**Quoted passage**
-=-=-=-=-
# Puppy treats



## RedVelvet (Jul 30, 2013)

Hi. Just wondered what treats you would recommend. There are so many in the pet shop. Also planning on some homemade, but I'll do a search here later. 


Also a friend sent me this, it's going up in the kitchen. I thought its a great reminder for our kids.


----------



## wellerfeller (Jul 12, 2011)

Homemade is best 

There are lots of treats available to buy but most are full of junk. Wheat, maize and other fillers, with a little bit of something meat flavour, yuk.

Thrive do a good range of natural reward treats http://www.thrivepetfoods.com/dog/treats
Generally I do the processing rule, if it looks as it should with minimal shaping, mashing, mixing then use it but I steer clear of bone shaped, heart shaped, paw shaped treats.

You can always use your puppies kibble allowance in training, that way they earn their dinner.


----------



## Sumes (Aug 3, 2013)

Hi, AliAlfie has posted a recipe for liver cake which both of ours really like and we also oven bake slices of yam which again they to nuts for and are good chews.
Another place to look is ebay as we've bought natural treats like dried ox heart pieces and chicken livers with aniseed which we've found to be good for keeping in your pocket for training or whilst out on walks to help recall!


----------



## mandym (Jun 5, 2011)

I would recommend coachies( the green packet cos its wheat free for sensitive tummies) I find that certain puppy treats cause upset tummies but these ones don't and they are chicken flavour so pups love them xxx


----------



## Skyesdog (Jun 7, 2012)

I used natures:menu treats. They are 95% meat and Lola always went nuts for them. They are soft so I used to break each treat into smaller pieces when she was really little. She still goes nuts for them!! I also had the fish for dogs training stars for a while, these are really small and smell strong so are perfect for training. Neither of these ever caused any tummy upsets. I also used ham, cooked chicken, tiny bits of apple and cheese. Happy training x


----------



## AliAlfie (Jul 29, 2013)

Hi, yes, I agree with Karen, homemade is great as you know exactly what goes into it.  Also, the Natures Menu ones 'Skyesdog' mentioned are also good as they are 95% meat.  
We bought some 100% natural treats from a seller on ebay too, dried ox heart etc. 
When I was researching treats, I noticed that's lots of the commercial ones are (a) full of unnecessary rubbish, (b) not suitable for dogs under 12 weeks, and (c) cause upset tummies, so I avoid them.
-=-=-=-=-
**Tasks to complete**
A: Return the passage of the puppy treats thread word for word, starting at "Hi. Just wondered" and ending after "for our kids.".
B: Resume the puppy treats thread after its last sentence.
-=-=-=-=-
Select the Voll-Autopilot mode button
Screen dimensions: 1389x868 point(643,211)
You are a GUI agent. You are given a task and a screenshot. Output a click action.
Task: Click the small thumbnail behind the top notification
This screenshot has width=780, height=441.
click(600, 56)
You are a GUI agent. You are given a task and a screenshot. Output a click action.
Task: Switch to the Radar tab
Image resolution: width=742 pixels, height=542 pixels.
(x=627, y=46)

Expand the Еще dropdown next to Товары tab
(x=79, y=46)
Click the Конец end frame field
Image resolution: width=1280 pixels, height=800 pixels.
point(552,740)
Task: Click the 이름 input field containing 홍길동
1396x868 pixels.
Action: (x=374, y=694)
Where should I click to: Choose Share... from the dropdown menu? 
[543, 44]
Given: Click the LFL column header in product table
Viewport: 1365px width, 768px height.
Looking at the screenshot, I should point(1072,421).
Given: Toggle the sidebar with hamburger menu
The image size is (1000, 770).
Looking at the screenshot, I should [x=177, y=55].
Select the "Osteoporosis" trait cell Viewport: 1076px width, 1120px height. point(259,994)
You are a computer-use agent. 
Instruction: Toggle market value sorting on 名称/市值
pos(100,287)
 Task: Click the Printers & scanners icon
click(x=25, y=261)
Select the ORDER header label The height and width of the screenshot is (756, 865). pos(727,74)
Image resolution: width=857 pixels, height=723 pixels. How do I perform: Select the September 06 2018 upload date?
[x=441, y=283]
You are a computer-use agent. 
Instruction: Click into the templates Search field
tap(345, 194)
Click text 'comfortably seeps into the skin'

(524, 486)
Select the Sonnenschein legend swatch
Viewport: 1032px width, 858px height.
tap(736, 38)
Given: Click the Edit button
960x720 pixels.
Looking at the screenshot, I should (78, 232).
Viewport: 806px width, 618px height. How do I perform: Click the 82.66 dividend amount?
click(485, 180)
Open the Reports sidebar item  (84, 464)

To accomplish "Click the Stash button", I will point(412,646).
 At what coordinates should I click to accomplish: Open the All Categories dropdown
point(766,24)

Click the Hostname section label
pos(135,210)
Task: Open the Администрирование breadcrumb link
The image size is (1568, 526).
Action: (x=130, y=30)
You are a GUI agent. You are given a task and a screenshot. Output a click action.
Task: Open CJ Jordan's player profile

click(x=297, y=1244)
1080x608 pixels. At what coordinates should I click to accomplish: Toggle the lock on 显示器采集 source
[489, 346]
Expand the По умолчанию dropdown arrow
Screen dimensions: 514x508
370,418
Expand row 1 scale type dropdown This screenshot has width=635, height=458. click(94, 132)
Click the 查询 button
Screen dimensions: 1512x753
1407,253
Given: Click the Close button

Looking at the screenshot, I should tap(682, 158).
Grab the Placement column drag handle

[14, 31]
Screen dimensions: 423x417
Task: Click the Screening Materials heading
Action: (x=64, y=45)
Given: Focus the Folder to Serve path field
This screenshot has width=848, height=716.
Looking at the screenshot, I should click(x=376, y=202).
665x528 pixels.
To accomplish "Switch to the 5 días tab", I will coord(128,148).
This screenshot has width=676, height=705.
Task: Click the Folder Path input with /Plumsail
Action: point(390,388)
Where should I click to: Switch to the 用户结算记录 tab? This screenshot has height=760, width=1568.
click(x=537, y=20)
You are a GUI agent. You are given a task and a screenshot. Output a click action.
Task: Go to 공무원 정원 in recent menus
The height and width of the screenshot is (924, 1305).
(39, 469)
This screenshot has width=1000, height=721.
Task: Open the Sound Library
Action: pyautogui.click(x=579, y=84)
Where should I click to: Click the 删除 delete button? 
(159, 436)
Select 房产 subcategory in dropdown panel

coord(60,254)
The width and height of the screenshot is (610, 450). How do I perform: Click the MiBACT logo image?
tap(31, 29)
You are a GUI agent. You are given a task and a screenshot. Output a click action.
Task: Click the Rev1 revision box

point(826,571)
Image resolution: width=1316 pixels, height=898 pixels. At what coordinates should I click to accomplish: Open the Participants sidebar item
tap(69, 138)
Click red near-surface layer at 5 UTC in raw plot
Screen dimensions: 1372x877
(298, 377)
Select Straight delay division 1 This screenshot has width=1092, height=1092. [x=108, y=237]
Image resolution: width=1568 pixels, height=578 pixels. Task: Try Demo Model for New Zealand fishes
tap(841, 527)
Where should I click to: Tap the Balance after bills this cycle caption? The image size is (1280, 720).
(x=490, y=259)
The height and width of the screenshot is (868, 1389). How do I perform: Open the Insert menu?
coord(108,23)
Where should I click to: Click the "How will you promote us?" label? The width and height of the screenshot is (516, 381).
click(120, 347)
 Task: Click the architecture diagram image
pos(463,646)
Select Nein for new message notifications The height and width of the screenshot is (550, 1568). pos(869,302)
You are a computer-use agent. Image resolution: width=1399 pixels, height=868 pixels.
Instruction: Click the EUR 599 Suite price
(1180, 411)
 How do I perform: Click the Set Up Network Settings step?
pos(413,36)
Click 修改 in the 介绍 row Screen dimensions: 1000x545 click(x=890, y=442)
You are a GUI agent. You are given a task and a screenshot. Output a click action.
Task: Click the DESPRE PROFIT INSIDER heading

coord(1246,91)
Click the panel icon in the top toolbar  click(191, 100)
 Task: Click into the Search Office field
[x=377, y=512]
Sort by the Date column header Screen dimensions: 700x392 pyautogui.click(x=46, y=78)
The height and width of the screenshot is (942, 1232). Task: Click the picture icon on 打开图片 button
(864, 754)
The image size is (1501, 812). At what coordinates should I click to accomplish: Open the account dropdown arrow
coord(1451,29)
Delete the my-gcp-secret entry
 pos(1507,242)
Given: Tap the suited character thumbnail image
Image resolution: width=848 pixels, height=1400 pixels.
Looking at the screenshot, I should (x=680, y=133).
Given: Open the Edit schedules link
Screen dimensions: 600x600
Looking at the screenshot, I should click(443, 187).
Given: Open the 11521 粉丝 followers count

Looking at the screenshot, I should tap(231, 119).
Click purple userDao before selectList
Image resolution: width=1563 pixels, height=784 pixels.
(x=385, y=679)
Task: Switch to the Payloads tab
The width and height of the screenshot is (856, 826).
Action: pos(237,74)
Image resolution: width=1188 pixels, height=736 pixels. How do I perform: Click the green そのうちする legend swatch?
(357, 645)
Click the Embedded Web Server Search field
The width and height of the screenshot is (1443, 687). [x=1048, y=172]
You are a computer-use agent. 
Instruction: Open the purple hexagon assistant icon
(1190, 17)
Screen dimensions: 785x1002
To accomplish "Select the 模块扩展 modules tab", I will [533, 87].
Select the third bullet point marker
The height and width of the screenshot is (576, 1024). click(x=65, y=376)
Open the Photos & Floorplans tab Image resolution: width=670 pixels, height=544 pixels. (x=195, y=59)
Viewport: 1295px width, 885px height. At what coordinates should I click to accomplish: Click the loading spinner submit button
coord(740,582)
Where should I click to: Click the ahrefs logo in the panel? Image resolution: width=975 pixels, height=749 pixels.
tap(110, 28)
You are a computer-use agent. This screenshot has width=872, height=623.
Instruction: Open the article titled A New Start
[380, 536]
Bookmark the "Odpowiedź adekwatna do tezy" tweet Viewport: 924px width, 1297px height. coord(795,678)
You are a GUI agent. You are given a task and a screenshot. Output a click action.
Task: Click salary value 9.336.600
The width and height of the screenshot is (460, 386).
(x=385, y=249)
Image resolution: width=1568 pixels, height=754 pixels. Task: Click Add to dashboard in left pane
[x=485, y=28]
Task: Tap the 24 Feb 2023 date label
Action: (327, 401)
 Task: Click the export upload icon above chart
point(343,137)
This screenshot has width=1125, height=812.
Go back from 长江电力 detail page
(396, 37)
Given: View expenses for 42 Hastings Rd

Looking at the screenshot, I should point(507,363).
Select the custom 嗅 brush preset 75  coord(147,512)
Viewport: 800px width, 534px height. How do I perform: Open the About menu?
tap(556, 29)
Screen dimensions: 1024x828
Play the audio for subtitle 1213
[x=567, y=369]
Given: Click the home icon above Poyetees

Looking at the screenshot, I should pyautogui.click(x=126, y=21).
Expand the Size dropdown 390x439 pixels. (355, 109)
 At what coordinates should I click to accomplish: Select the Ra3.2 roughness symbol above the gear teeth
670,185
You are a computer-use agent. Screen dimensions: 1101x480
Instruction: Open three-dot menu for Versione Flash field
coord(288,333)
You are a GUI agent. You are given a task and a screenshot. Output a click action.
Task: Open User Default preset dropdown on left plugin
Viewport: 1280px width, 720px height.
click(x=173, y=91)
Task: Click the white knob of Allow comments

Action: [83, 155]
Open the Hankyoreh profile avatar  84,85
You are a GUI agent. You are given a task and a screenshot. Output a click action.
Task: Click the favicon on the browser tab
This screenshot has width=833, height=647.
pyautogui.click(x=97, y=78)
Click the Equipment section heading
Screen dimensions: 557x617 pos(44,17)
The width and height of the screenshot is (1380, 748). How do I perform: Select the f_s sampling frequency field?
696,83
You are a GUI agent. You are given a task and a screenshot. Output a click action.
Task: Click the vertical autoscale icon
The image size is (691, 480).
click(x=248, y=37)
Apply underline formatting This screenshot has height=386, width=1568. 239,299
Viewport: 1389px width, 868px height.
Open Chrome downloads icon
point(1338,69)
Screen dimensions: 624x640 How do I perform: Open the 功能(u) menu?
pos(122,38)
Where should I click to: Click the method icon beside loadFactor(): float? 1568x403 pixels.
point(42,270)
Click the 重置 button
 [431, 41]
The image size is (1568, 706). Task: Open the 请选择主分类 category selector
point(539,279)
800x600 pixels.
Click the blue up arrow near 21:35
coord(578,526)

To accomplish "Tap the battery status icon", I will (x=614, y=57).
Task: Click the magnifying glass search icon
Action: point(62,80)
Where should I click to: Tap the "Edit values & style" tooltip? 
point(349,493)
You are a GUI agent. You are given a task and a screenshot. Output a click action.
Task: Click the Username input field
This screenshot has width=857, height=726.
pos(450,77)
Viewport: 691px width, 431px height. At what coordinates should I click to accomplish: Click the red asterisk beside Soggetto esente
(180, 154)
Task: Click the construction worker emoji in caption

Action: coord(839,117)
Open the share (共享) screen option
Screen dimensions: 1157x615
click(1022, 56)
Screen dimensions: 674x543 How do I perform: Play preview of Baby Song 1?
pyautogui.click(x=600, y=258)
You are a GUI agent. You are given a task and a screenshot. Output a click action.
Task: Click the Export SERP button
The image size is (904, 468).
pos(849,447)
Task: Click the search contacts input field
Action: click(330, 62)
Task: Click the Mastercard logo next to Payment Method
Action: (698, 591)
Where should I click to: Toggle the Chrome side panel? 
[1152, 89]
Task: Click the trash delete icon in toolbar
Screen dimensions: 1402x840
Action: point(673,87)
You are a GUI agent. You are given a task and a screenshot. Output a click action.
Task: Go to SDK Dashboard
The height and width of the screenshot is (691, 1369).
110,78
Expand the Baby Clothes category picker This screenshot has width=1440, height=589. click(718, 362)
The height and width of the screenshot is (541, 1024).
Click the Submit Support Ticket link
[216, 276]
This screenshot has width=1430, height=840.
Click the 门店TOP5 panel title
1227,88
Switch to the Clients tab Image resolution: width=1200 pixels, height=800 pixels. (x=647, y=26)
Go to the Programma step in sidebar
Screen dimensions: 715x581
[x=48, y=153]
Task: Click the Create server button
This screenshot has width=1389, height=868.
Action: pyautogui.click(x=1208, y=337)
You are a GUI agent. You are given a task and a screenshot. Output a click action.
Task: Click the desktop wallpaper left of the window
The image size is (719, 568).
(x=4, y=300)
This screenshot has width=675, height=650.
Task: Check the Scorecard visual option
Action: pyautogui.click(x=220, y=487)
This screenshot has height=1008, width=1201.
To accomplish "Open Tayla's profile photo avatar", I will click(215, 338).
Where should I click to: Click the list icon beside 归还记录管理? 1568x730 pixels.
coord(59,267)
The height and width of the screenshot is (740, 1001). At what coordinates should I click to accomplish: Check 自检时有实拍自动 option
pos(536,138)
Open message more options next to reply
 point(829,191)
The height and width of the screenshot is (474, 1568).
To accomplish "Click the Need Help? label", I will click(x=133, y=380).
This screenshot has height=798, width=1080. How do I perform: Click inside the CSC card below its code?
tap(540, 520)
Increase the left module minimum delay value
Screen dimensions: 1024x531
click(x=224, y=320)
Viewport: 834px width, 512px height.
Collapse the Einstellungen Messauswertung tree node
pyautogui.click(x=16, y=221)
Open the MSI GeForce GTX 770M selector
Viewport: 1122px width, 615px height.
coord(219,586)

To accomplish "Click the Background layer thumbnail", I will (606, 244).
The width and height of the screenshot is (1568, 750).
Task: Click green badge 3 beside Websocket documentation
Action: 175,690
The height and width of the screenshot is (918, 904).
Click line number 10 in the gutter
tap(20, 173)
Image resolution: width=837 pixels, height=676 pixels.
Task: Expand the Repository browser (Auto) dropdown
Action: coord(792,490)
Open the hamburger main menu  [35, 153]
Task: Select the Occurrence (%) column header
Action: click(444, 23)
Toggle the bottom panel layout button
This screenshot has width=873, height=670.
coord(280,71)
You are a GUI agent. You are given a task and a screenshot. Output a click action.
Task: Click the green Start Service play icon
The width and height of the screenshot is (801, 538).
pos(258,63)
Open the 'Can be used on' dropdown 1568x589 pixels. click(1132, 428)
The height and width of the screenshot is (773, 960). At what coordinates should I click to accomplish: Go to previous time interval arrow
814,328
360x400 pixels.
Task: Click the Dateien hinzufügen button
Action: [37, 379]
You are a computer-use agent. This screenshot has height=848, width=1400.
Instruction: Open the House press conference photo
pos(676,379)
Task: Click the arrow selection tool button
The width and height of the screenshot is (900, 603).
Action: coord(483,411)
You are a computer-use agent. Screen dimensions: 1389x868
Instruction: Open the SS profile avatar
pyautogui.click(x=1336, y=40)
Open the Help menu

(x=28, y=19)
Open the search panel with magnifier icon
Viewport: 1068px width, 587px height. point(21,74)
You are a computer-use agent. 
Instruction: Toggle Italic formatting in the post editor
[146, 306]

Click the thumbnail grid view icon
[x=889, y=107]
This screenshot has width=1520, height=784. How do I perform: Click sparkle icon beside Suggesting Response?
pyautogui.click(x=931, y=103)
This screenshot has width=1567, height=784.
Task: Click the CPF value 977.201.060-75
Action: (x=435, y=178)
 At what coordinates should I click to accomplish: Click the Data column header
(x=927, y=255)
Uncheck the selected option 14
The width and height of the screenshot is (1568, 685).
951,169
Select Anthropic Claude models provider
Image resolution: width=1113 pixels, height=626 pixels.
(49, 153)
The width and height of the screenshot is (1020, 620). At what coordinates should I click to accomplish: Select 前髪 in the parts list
-=-=-=-=-
**Expected answers**
A:
Hi. Just wondered what treats you would recommend. There are so many in the pet shop. Also planning on some homemade, but I'll do a search here later. 


Also a friend sent me this, it's going up in the kitchen. I thought its a great reminder for our kids.

B:
On advice from several members on this forum, we also used their puppy kibble as treats early on too, which worked great. 
There are several recipes on here for homemade treats, I'll add some links for you. 
http://www.ilovemycockapoo.com/showthread.php?t=26633&highlight=treats
http://www.ilovemycockapoo.com/showthread.php?t=24514&highlight=liver+cake+recipe
Jojo has some fab recipes on her blog too, I believe the peanut butter cakes have been a real hit; here's the link: 
http://www.mydogslife.co.uk/category/health-care-feeding/recipes/
Also, google-search the internet, there are lots of free recipes there too: eg.
http://www.bullwrinkle.com/Assets/Recipes/Recipes.htm
Here's a link to a seller on ebay (Treats2sit4) where we got the natural treats from:
http://stores.ebay.co.uk/Treats2sit4?_trksid=p2047675.l2563

The last thing I would say, is to limit the amount of any treats you use, as anything new/too much of it can cause upset tums, even if its natural/organic/homemade etc. 

Have fun with your search


----------



## tessybear (May 1, 2011)

I used coachies when they were puppies and now I use naturesmenu treats. I also fry and freeze my own chicken liver pieces for treats.


----------



## Florida Cockapoo (Aug 24, 2012)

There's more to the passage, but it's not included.